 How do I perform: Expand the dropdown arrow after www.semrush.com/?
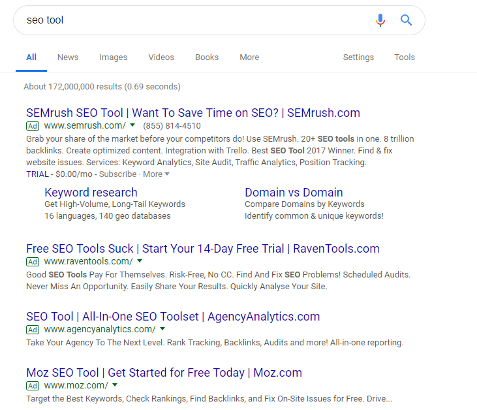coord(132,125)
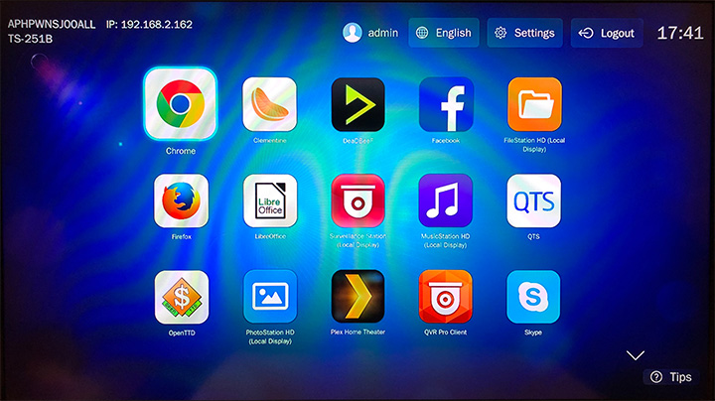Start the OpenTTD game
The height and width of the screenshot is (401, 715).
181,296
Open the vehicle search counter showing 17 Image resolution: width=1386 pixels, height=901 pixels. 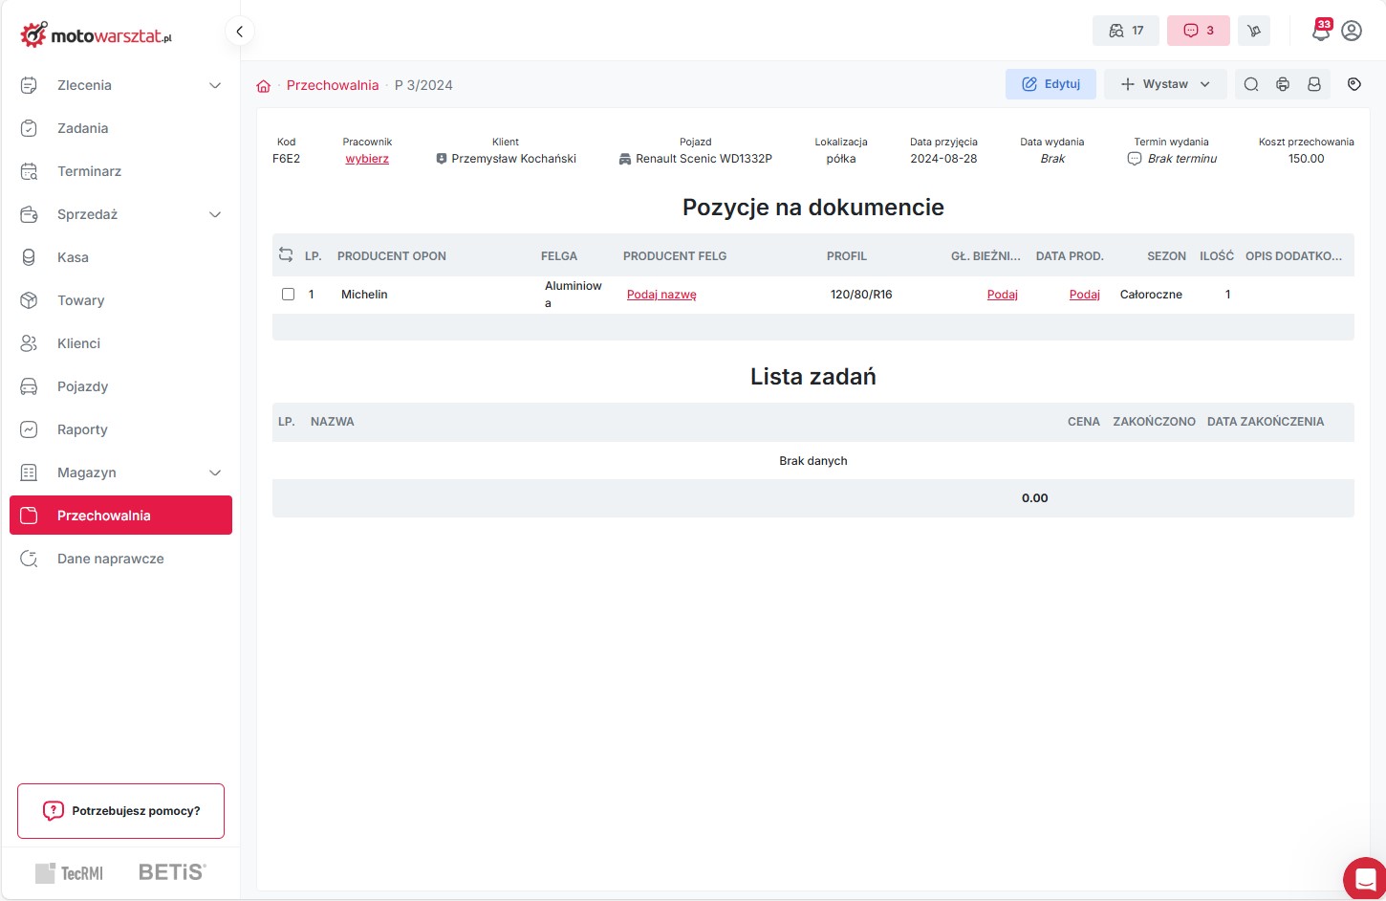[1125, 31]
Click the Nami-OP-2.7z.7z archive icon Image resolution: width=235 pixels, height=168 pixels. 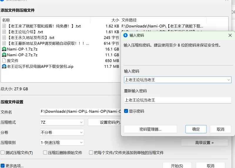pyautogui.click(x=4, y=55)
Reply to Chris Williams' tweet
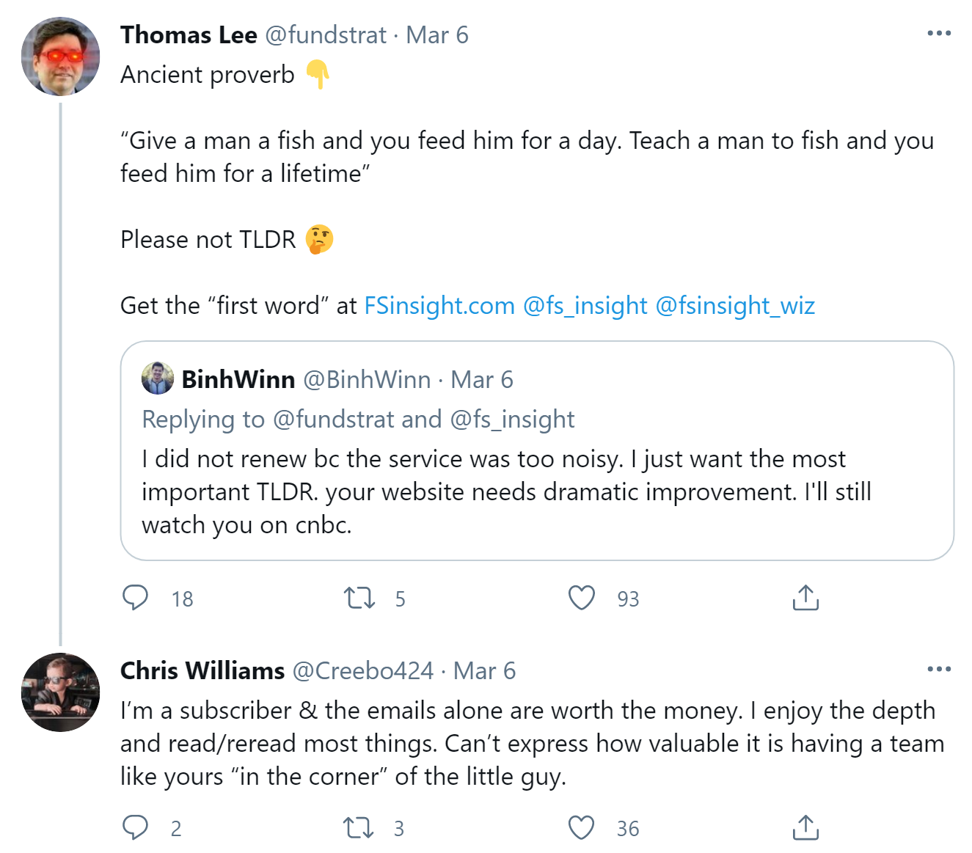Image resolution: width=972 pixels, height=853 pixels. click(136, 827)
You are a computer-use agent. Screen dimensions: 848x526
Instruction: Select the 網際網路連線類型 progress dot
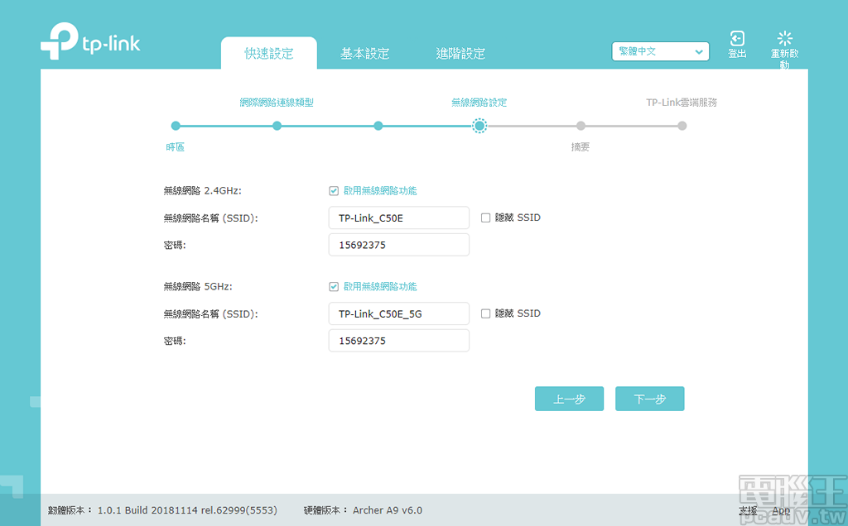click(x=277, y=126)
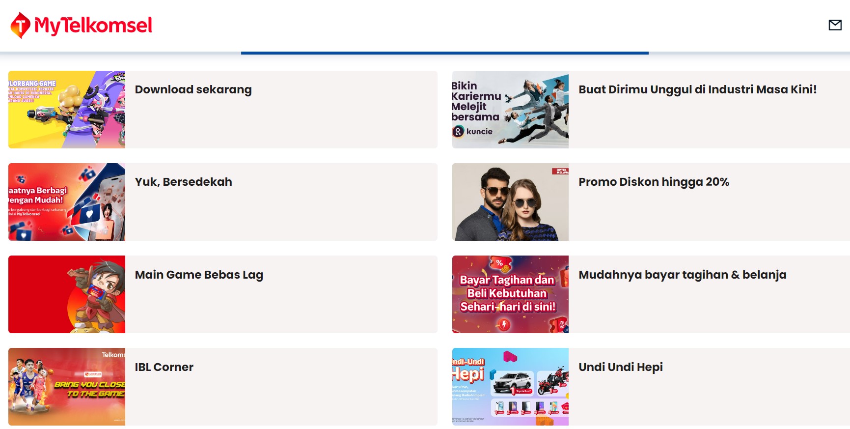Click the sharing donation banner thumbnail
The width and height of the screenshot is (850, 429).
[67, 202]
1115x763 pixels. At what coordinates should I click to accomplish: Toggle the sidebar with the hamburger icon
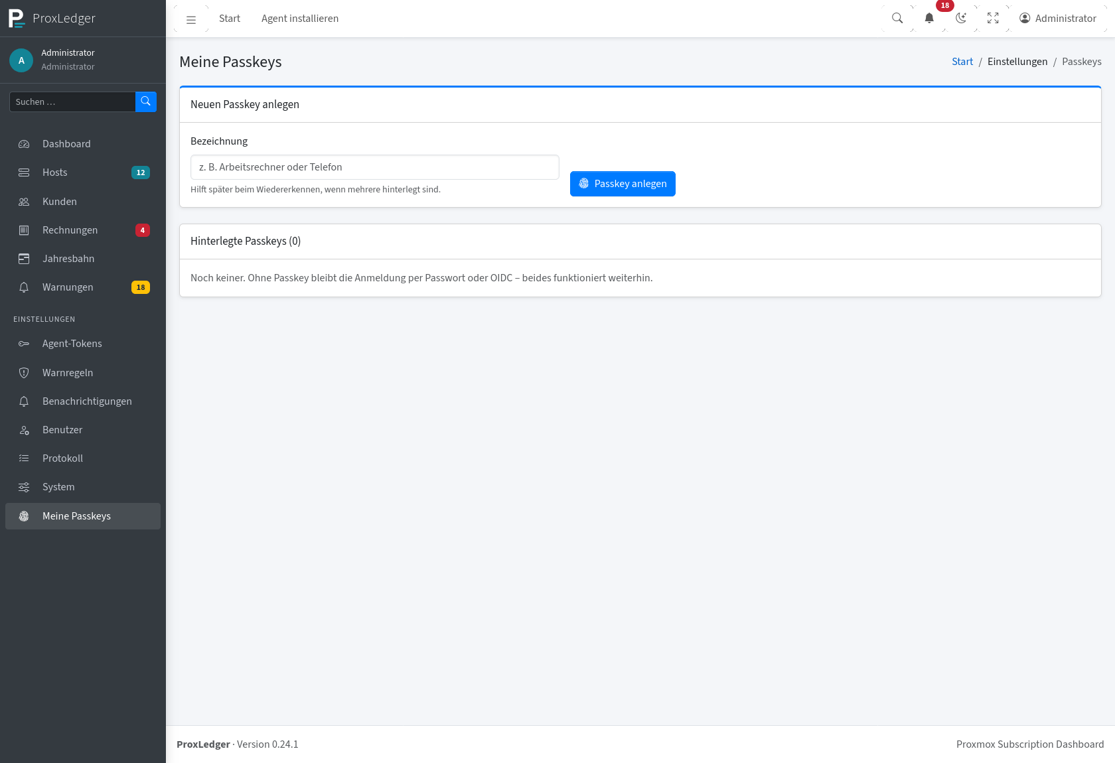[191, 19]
==
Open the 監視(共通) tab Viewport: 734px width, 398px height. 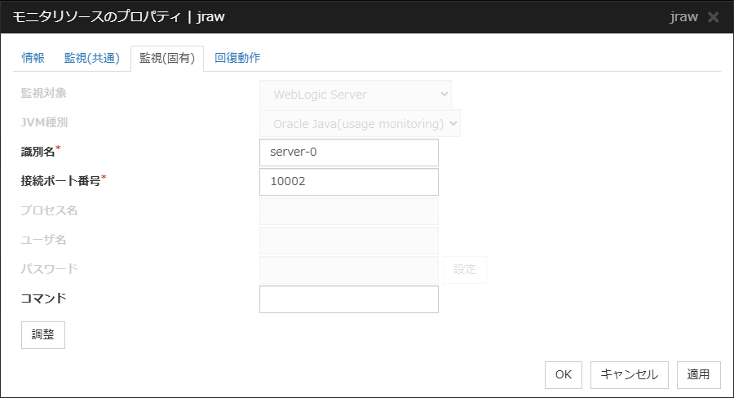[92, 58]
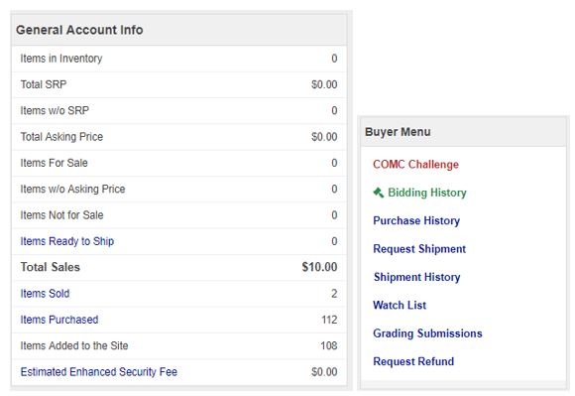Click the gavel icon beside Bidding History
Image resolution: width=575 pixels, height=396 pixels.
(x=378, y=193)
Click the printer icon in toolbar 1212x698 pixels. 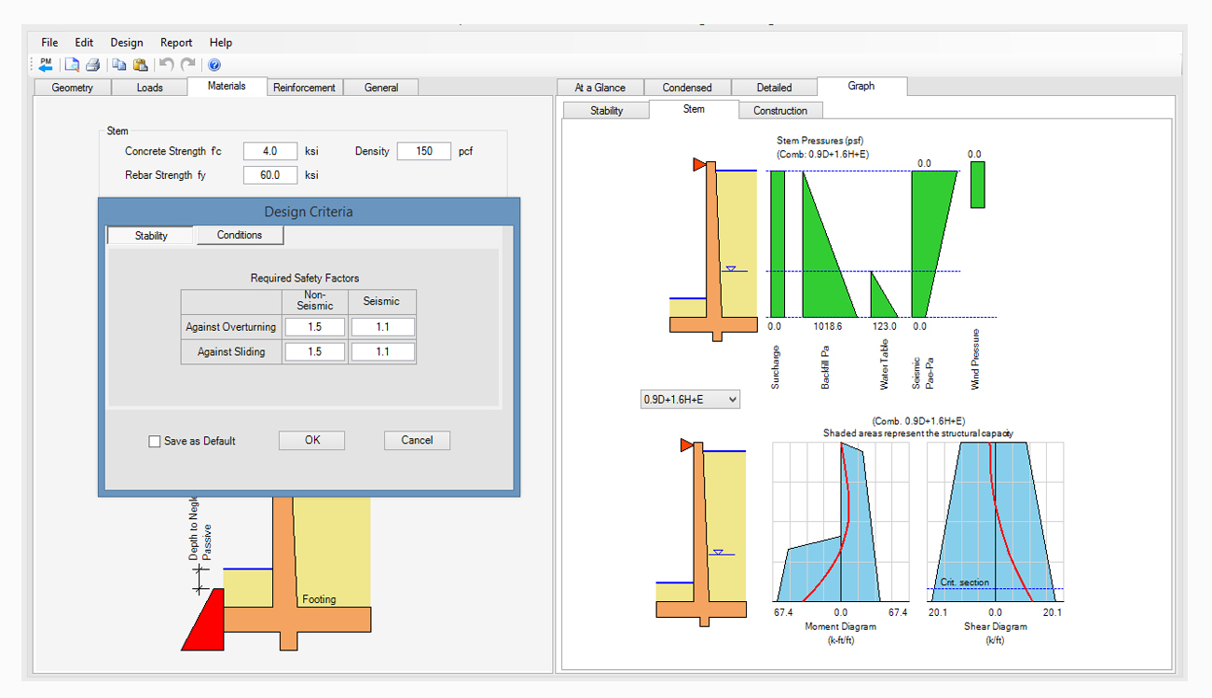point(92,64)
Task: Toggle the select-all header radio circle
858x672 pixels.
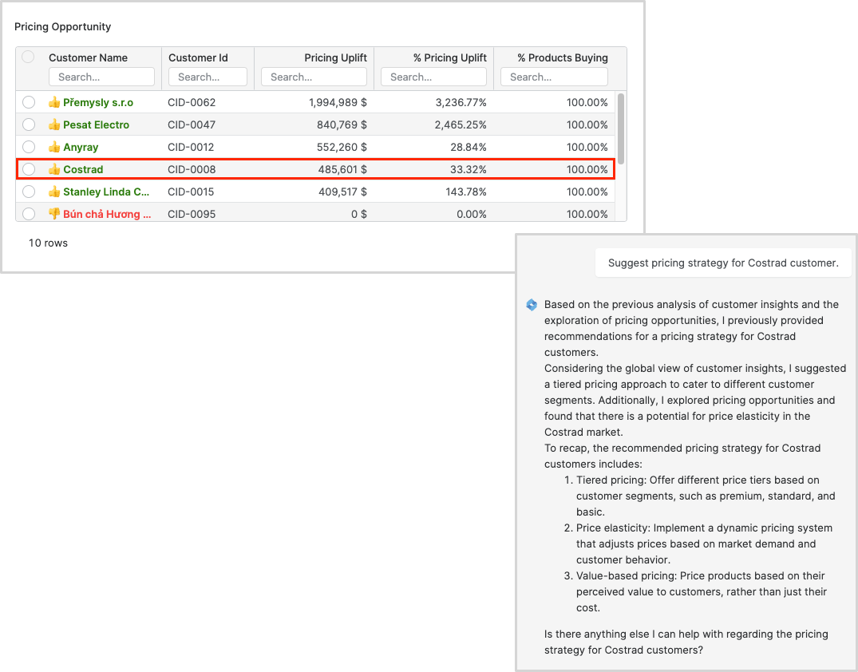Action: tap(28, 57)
--
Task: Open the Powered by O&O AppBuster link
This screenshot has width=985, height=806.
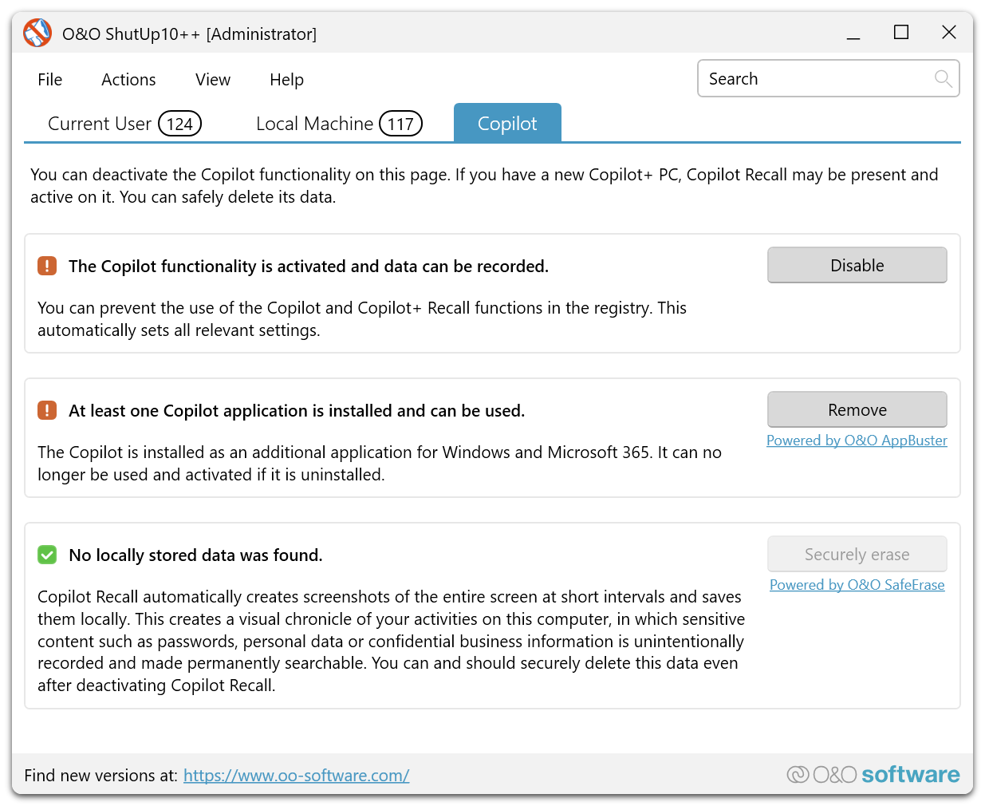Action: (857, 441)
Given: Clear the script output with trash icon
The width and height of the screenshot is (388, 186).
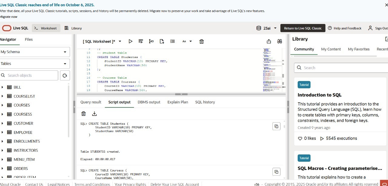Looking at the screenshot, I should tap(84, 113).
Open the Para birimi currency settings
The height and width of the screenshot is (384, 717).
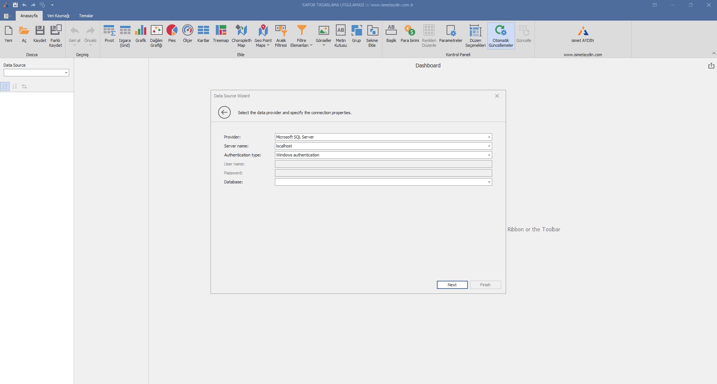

### EXERCISE PROMPT
Determine how many lines of the data contain the word "Task", and reply with that number only.

### ANSWER SECTION
2